**Document:**
* * * * * * *

Sonora is also home to Puerto Peñasco. Also known as Rocky Point, it's a beach town popular with Arizona residents who are advised to drive there during daylight hours and use a certain border crossing.

The victims – members of La Mora, a decades-old settlement in Sonora state founded as part of an offshoot of The Church of Jesus Christ of Latter-day Saints – were attacked near Rancho La Mora on the border between Sonora and Chihuahua, the Mexican newspaper El Diario reported.

The State Department travel advisory paints a bleaker picture for Americans' safety in Chihuahua, where "violent crime and gang activity are widespread." It adds, "While most homicides appear to be targeted assassinations carried out by criminal organizations, turf battles between criminal groups have resulted in violent crime in areas frequented by U.S. citizens. Bystanders have been injured or killed in shooting incidents."

Members of the LeBaron family mourn while they watch the burned car where part of the nine murdered members of the family were killed and burned during an gunmen ambush on Bavispe, Sonora mountains, Mexico, on November 5, 2019.

* * * * * * *

**Task requirements:** Reproduce the Sonora article word for word, from "Sonora is also" up to and including "certain border crossing.". Work only from the Sonora article above.

**Source excerpt:**
* * * * * * *

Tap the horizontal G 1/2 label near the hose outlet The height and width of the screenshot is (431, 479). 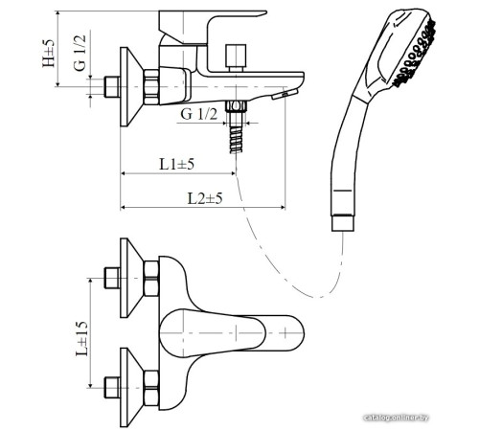point(199,114)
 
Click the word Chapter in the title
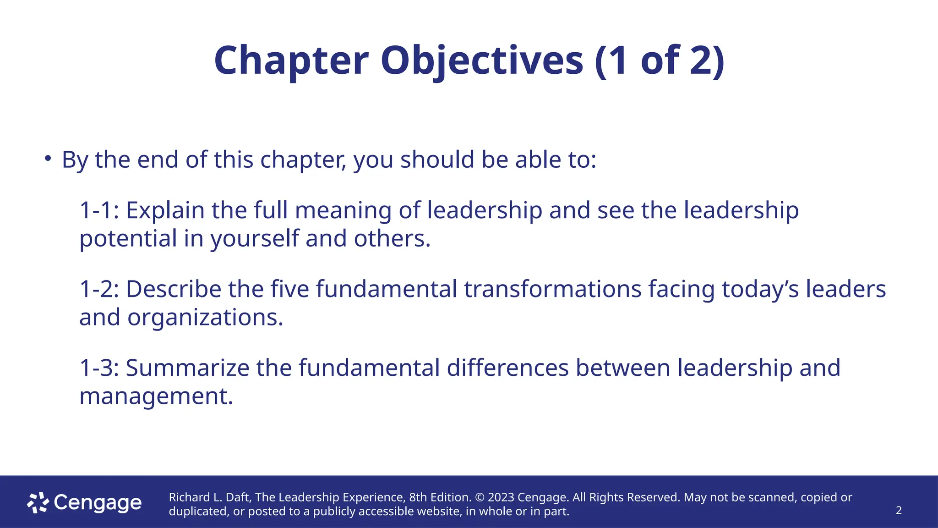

* * * * * * *

**Answer in full:**
Sonora is also home to Puerto Peñasco. Also known as Rocky Point, it's a beach town popular with Arizona residents who are advised to drive there during daylight hours and use a certain border crossing.